Patrick uses the recent example of Voyager as a case in point. I don’t think it is being pedantic to argue that a “crypto bank” is an oxymoron but I don’t hold out much hope that the term will go away any time soon. A “bank” is arguably a highly regulated institution by definition and the crypto versions to date are either not regulated or subject to a less onerous form of regulation.
This is Patrick’s take on Voyager
Voyager, a publicly traded company, marketed a deposit-adjacent product to users, paying a generous interest rate. Then a cascading series of events in crypto, outside the scope of this essay, blew up a series of firms, including one which had taken out a loan of hundreds of millions of dollars from Voyager. Suddenly, the information-insensitivity of Voyagers not-deposits was pierced, the pink slime appears both undermixed and undercooked, and customers now need to follow a bankruptcy proceeding closely. … When something which was believed to be a deposit is discovered to not actually be a deposit, infrastructure around it breaks catastrophically. Matt Levine has an excellent extended discussion about how Voyager discovered that attaching the ACH payment rail to their deposit-adjacent product became a huge risk once they went under.)
As regular readers will know, I am a big fan of Matt Levine so I endorse Patrick’s recommendation to read Matt’s accounts of what is going on in the crypto world.
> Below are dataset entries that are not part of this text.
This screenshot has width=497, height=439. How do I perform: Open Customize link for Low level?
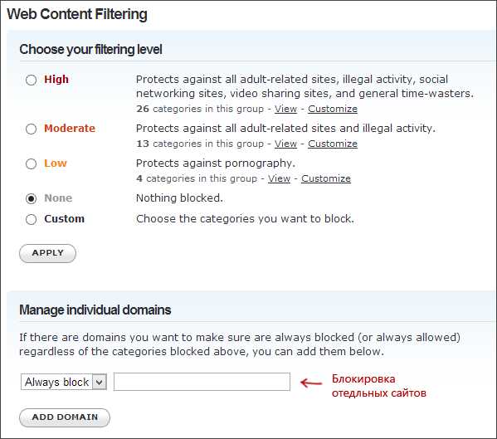coord(326,178)
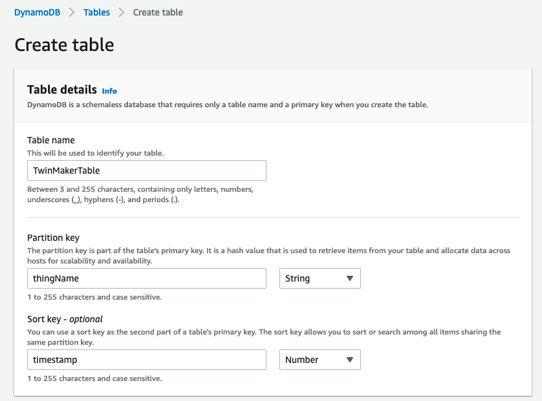Open the partition key type selector

click(x=320, y=278)
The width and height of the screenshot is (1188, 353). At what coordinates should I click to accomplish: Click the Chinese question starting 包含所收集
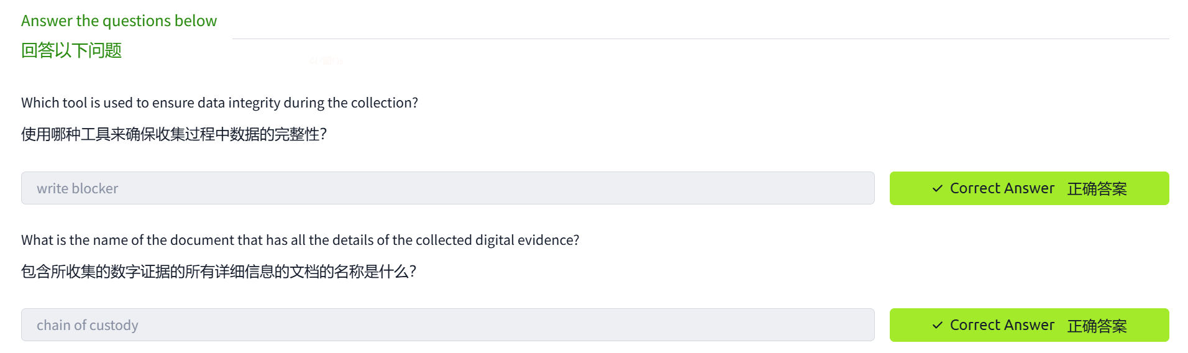218,272
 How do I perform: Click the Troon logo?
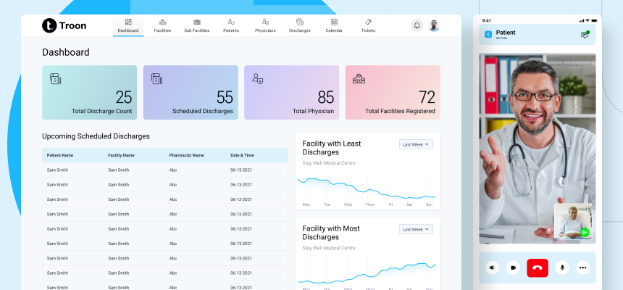pos(64,25)

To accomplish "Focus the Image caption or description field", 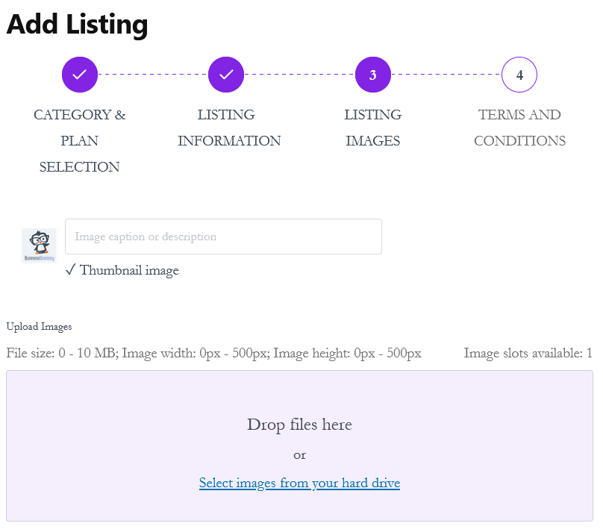I will pos(223,237).
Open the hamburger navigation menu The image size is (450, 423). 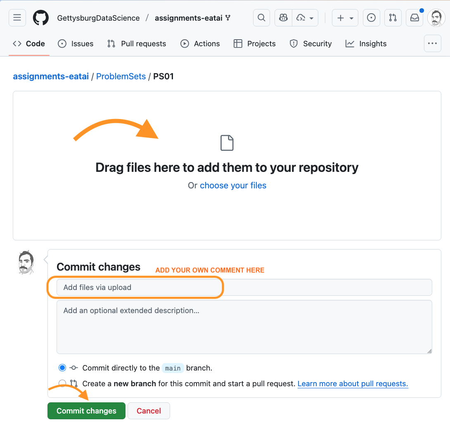coord(17,18)
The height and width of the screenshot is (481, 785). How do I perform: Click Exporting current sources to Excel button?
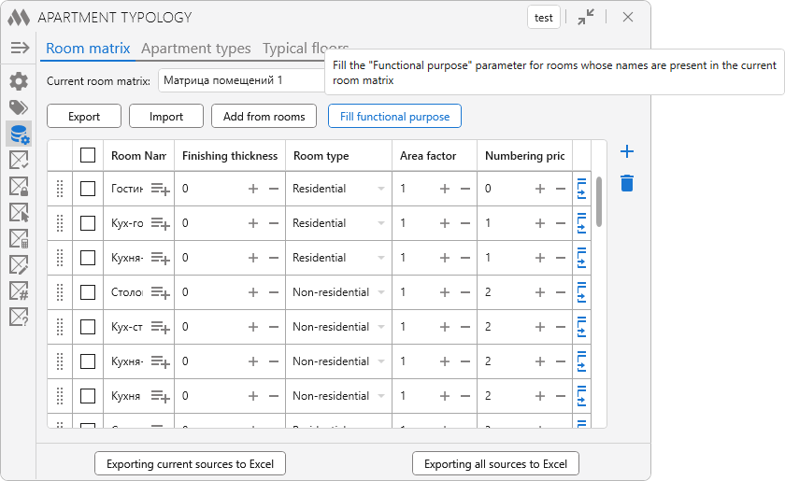190,463
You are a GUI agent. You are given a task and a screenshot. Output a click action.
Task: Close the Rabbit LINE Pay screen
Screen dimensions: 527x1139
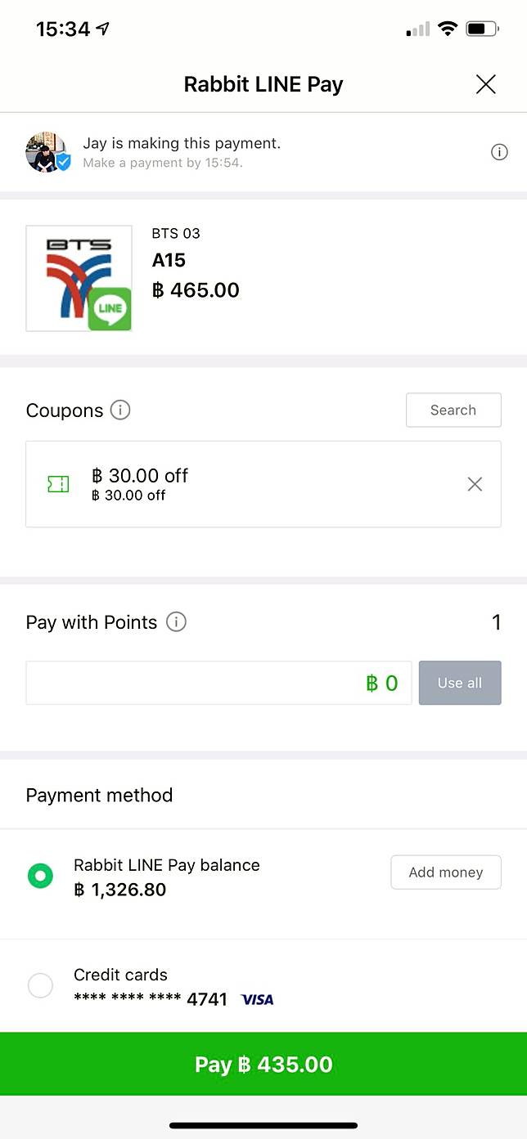click(486, 84)
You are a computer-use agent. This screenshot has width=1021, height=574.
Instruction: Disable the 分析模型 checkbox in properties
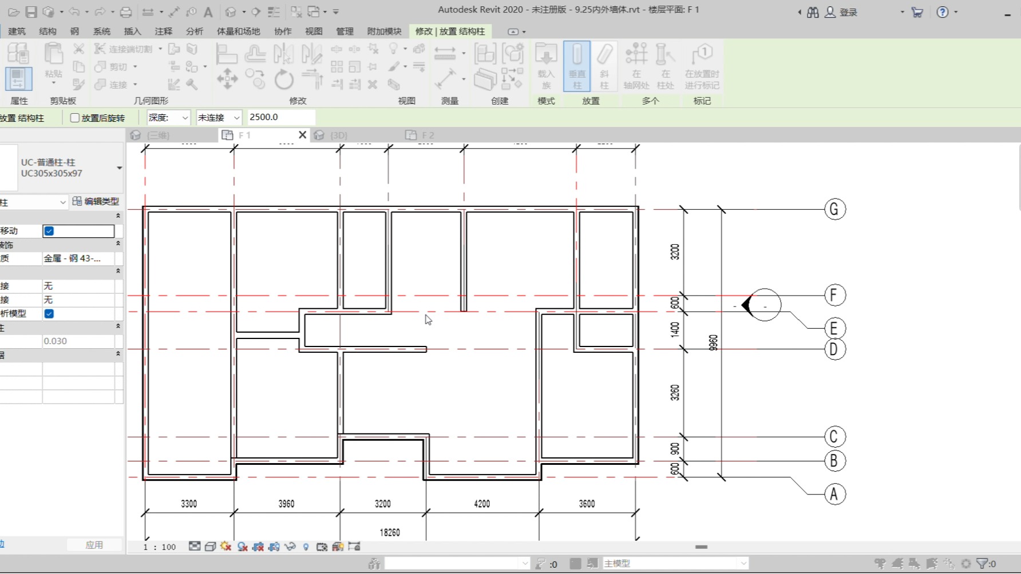pos(49,313)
There is one aspect of Patrick’s post however that I struggled with and that is his account of bank deposits as a cheap source of funding
Why fund the risks of a bank with deposits, as opposed to funding them entirely with bonds and equity (and of course, revenue), like almost all businesses do? From the bank’s perspective, this is simple: deposits are very inexpensive funding sources, and the capability to raise them is the one of the main structural advantages banks have vis-a-vis all other firms in the economy.
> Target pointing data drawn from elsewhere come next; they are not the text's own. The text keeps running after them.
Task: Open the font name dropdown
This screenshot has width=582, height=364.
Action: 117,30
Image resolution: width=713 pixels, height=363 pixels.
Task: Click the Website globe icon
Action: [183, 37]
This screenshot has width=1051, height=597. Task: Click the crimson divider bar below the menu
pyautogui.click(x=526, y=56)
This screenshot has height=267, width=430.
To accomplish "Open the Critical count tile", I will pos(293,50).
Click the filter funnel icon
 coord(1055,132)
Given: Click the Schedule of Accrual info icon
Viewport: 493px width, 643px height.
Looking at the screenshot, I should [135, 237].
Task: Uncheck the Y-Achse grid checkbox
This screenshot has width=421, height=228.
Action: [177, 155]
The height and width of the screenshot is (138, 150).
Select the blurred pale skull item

He is correct of course in the sense that the nominal interest rate on bank deposits is quite low, commensurate with their low risk. Two observations however,
Firstly, the true cost of a bank deposit has to take account of the cost of running all the infrastructure that facilities creating a diversified pool of assets and operating the payment rails that allow deposits to effect payments.
The second is that the super senior preferred claim that bank deposits have on the waterfall makes the other parts of the bank liability stack more risky. I know that the “bail-out” or “Too Big To Fail” have traditionally created a subsidy. However, banks are now required to hold both a lot more capital and to issue “bail-in” instruments that should in principle mean that this subsidy is much reduced if not eliminated. If the other parts of the bank liability stack are not pricing in these changes then the really interesting question is why not.
So there is a lot more to this than what Patrick has written (and he has promised further instalments) but I can still recommend his post as a useful (and entertaining) read for anyone seeking a better understanding of this particular corner of the banking universe.